Support generate-host-certificates=FILE configuration

[yadij]

This is the final part required to move the signing CA from the cert=/key= parameters to the generate-host-certificates parameter.

As I understand it the SSL-Bump functionality still requires cert= to be configured. But it no longer is required to be the signing CA and future work on certificate generation itself will attempt to remove that requirement.

For legacy installations the absence of a filename on generate-host-certificates the cert=/key= files will be used exactly as in previous Squid versions.

[rousskov]

@yadij, I could not find the answer to this earlier review question so I am repeating it here for your convenience.

AFAICT, SslBump still requires a signing certificate for nearly all practical configurations.

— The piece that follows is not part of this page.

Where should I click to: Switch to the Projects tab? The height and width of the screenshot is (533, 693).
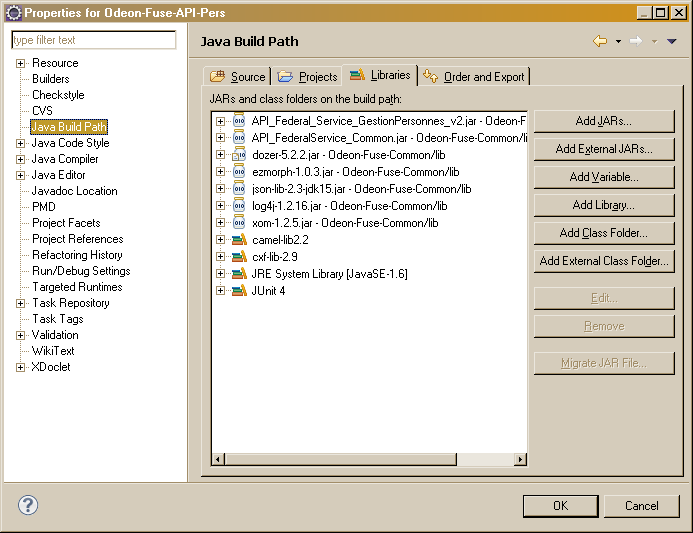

• If this PR moves the correct place to specify that signing certificate from cert= to generate-host-certificates=, then why is cert= still required for SslBump?
• If this PR does not move the correct place to specify that signing certificate from cert= to generate-host-certificates=, then what are the motivation/benefits of the proposed changes?

[yadij]

The certificate generation feature is using signingCa members, not certs.front() specifically. The non-generate code in SSL-Bump remains as it was intentionally so that it uses the static tls-cert= when that is configured. Both code paths should error at runtime if the relevant context was not initialized.

[rousskov]

Your answer discusses internal implementation details, but I was asking about the configuration interface. Since we seem to have trouble communicating, I will try to split my question into several parts. Here is the first part:

• After this PR changes, is tsl-cert option required for a port that already has ssl-bump and generate-host-certificates=FILE options?